La Nuit est mon royaume – de Georges Lacombe – 1951
Il est grand, Jean Gabin. Grand acteur qui trouve là un rôle à sa mesure, original, celui d’un homme qui perd la vue. Le thème n’est pas nouveau dans le cinéma, mais il a rarement été traité avec autant de délicatesse et de réalisme que dans ce film. La présence de nombreux « vrais » aveugles n’est pas anodine. La prestation de Gabin n’en est que plus étonnante, d’une vérité étonnante.
Jamais dans l’excès, jamais dans l’emphase, toujours dans le geste vrai, et la parole percutante. L’une des belles idées du film, c’est d’avoir fait de son personnage un conducteur de locomotive. Forcément, le Gabin de La Bête humaine est là, figure immédiatement familière. Le drame n’en est que plus intime, et plus fort.
Georges Lacombe est un réalisateur honnête à défaut d’être un grand formaliste. Son film est modeste, et sincère. Au-delà du drame intime (Gabin retrouvera-t-il la vue, après son accident ?), c’est le quotidien de ce centre dédié aux aveugles qu’il filme, avec une profonde humanité et sans jamais la moindre complaisance, ou la moindre émotion facile.

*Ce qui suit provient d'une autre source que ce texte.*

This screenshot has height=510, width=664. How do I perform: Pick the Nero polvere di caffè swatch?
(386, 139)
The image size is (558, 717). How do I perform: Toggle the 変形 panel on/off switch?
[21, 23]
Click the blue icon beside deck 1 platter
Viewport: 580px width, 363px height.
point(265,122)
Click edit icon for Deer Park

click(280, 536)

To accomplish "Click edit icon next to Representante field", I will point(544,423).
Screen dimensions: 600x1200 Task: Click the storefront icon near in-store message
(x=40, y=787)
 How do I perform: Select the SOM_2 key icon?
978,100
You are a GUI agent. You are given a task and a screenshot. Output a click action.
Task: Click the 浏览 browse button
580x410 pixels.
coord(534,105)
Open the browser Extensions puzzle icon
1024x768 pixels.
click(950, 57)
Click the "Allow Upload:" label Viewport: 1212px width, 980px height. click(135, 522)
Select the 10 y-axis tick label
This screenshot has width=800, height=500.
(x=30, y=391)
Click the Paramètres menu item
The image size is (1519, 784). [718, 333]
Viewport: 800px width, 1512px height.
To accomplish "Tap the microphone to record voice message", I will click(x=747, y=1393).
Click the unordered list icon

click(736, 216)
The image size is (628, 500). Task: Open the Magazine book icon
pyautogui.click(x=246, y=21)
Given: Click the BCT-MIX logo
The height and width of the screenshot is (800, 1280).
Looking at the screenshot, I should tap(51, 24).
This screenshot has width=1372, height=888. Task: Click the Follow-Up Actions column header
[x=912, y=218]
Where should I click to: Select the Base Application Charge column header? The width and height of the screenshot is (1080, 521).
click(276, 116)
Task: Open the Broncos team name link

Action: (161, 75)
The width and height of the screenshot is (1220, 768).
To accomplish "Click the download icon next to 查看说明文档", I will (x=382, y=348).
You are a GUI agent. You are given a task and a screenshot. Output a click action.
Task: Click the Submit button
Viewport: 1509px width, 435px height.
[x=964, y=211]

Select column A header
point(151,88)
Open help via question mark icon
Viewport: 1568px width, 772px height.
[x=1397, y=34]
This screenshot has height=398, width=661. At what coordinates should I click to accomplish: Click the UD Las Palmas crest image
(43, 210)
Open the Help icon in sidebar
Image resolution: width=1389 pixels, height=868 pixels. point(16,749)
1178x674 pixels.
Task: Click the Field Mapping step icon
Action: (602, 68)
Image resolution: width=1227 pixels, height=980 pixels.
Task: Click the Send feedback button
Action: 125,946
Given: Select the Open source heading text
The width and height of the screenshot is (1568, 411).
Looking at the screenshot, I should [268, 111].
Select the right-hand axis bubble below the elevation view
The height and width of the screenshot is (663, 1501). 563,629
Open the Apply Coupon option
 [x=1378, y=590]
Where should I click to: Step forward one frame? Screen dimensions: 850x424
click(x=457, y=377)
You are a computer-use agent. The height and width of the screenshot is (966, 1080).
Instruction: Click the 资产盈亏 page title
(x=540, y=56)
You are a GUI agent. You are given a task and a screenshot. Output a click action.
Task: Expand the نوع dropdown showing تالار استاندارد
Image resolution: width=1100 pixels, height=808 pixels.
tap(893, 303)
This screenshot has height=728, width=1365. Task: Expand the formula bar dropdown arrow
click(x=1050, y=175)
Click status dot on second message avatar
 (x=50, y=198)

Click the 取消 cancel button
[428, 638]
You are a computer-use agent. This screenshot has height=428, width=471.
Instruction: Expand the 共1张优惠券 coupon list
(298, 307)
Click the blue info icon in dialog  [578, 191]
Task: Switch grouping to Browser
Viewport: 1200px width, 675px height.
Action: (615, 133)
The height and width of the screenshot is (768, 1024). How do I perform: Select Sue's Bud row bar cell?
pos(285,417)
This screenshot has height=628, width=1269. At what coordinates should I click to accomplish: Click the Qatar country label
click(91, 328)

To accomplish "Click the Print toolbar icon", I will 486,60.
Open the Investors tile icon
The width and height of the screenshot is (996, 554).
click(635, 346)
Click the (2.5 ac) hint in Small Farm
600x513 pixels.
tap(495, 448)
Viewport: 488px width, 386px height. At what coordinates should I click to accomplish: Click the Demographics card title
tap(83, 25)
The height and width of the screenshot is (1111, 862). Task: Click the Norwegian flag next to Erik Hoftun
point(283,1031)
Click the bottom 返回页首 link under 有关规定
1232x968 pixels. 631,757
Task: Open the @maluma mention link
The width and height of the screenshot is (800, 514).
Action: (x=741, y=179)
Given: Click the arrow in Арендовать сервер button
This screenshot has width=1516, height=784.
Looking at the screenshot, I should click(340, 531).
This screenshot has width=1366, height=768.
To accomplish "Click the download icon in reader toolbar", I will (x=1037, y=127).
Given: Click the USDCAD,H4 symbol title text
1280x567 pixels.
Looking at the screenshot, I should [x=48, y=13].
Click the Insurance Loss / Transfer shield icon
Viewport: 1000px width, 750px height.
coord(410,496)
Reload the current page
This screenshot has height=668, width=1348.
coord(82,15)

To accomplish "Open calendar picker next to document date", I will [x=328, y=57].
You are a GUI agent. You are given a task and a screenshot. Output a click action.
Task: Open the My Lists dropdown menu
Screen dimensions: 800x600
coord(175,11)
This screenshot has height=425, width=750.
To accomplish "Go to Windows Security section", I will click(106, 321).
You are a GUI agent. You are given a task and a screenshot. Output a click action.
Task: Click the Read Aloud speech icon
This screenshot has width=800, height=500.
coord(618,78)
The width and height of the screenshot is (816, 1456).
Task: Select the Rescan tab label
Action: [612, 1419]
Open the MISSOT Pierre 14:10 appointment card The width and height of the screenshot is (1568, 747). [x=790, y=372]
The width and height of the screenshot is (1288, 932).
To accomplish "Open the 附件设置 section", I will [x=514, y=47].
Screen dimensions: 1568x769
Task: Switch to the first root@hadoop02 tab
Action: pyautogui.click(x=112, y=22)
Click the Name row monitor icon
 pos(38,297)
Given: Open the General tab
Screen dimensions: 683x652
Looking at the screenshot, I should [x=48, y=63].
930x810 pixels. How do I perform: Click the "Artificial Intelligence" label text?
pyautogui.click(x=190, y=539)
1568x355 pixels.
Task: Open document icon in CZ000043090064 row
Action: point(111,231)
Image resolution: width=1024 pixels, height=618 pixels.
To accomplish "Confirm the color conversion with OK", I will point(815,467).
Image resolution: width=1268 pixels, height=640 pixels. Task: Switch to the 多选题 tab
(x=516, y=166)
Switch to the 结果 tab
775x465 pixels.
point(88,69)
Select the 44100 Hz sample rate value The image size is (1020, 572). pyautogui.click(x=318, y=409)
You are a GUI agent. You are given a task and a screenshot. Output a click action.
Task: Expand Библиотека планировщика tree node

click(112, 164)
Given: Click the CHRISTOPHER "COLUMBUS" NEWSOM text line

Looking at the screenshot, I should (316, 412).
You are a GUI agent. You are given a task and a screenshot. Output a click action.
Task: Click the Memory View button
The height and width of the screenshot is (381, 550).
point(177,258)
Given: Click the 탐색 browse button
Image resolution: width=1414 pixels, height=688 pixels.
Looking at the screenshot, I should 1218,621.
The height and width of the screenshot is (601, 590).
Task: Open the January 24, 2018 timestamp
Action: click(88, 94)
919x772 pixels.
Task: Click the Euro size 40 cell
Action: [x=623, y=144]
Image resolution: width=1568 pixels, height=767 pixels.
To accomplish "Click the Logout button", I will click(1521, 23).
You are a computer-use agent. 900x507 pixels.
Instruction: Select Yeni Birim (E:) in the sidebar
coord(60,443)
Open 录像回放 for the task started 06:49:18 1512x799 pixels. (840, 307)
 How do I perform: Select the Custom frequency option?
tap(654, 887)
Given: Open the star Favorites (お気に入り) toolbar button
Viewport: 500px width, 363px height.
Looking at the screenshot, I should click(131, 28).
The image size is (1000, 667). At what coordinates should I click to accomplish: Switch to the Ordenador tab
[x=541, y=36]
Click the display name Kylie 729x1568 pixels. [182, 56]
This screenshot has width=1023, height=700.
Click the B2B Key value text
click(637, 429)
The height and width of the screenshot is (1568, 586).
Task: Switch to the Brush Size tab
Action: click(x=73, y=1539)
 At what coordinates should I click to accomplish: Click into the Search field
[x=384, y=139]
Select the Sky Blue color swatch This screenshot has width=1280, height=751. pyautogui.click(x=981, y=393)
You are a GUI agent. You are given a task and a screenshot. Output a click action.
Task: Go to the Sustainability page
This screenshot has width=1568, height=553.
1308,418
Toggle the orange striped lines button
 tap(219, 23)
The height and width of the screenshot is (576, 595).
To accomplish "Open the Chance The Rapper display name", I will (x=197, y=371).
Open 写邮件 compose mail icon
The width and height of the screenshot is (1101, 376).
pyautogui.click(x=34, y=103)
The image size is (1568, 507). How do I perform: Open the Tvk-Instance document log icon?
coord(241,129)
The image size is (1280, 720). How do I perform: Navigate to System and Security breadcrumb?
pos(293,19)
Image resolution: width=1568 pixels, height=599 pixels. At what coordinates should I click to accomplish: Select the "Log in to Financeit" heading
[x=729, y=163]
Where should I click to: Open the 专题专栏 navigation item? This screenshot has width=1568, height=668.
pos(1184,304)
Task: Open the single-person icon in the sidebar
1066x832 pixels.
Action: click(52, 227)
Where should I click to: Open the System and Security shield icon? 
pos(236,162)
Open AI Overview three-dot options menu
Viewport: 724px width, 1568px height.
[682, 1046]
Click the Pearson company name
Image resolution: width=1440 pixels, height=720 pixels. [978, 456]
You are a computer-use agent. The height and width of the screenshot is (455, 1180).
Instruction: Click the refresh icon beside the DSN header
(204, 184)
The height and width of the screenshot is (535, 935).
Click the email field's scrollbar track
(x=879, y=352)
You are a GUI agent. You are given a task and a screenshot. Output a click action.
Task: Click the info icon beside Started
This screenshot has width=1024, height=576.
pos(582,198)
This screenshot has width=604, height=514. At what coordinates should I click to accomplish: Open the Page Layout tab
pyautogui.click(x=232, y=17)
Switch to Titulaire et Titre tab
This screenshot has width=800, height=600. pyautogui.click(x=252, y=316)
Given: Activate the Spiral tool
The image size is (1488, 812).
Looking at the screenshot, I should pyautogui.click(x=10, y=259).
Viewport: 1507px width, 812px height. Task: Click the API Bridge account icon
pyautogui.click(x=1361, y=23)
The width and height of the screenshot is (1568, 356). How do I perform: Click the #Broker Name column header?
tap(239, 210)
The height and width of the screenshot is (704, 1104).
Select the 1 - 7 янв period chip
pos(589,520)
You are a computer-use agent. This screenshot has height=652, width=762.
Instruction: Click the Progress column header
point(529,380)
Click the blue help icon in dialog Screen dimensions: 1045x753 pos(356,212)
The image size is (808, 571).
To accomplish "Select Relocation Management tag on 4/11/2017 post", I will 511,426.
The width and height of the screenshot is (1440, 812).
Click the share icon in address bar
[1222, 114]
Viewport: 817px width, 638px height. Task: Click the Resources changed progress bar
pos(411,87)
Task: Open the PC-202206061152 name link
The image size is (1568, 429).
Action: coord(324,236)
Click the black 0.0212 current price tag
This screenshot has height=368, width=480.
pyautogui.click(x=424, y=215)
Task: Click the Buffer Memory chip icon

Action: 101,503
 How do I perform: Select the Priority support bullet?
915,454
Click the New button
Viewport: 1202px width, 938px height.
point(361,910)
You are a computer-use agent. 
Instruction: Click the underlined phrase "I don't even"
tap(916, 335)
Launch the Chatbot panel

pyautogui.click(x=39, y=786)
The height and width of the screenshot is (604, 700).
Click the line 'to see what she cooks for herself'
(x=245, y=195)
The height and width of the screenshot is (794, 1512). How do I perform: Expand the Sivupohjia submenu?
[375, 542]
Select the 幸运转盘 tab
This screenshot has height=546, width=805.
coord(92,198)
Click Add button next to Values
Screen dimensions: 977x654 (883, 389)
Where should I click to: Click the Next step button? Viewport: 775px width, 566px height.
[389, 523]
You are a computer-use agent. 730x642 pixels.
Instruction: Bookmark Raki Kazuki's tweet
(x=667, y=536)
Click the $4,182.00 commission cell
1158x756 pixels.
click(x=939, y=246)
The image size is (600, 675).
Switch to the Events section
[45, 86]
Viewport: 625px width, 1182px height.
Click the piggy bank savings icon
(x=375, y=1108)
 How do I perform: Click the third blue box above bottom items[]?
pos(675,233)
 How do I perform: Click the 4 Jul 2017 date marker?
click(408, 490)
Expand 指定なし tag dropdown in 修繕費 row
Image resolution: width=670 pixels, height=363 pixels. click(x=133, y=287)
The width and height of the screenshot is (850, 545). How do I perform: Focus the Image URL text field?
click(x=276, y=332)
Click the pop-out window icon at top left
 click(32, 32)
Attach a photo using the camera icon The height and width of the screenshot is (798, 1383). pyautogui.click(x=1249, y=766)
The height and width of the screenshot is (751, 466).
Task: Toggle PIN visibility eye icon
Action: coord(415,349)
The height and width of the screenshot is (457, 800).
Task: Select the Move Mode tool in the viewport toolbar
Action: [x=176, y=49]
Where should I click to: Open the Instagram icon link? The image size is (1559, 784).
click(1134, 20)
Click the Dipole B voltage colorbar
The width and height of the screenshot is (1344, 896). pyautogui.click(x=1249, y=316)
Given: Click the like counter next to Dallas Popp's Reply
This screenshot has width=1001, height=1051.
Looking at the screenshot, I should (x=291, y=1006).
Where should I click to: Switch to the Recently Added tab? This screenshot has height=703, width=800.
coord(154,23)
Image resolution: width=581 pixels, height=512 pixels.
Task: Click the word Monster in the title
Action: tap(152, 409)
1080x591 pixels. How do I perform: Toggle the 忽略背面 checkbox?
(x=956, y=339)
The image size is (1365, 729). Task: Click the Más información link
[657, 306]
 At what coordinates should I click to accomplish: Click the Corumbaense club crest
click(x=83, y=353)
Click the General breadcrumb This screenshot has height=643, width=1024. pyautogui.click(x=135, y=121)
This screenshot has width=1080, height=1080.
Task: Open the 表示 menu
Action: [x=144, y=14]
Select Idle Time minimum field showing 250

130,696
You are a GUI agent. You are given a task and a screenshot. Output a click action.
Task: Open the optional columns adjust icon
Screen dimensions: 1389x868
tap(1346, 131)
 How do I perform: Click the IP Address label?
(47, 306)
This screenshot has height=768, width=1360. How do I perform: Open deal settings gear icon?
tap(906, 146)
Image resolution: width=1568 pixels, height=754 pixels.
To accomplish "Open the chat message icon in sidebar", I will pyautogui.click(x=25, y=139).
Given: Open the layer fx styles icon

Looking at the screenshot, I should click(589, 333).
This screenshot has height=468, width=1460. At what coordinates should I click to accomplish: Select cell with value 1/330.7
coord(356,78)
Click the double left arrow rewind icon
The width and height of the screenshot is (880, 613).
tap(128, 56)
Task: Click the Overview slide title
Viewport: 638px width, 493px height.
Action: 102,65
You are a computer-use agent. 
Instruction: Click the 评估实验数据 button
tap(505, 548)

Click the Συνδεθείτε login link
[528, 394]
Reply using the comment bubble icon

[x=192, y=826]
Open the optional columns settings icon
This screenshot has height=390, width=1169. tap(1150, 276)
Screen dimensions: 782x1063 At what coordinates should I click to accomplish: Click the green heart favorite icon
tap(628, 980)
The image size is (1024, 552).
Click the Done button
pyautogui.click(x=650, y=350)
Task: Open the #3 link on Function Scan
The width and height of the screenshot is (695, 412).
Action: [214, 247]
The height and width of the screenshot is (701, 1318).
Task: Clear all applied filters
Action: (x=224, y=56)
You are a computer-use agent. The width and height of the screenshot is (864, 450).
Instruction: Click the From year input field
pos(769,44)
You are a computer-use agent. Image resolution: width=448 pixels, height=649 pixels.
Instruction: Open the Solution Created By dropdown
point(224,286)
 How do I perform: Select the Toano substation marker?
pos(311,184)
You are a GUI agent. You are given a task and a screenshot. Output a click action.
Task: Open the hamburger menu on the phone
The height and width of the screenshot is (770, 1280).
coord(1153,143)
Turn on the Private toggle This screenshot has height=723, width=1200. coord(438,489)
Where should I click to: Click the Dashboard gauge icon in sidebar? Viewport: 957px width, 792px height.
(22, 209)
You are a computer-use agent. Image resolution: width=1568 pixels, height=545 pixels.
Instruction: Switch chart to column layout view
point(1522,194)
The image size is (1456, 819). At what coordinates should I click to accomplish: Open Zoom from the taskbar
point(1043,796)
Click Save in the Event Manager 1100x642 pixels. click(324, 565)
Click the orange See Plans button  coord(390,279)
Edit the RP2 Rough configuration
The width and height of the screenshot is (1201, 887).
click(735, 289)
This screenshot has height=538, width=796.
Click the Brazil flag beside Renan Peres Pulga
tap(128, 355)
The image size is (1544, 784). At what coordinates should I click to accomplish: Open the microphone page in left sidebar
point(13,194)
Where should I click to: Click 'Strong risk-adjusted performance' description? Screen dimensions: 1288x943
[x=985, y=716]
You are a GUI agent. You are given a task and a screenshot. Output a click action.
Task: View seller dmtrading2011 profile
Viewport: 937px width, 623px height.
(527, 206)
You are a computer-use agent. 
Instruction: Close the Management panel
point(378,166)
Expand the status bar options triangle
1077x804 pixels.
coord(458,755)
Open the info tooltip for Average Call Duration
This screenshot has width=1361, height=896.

Sans doute Lacombe s’est-il senti proche de la religieuse qui chapeaute ce petit monde, grande gueule au grand cœur (Suzanne Dehelly). Elle aussi est juste, comme l’est l’histoire d’amour qui se noue autour du braille entre le nouvel aveugle et sa jeune institutrice (Simone Valère). Joli moment, joli film, grand rôle.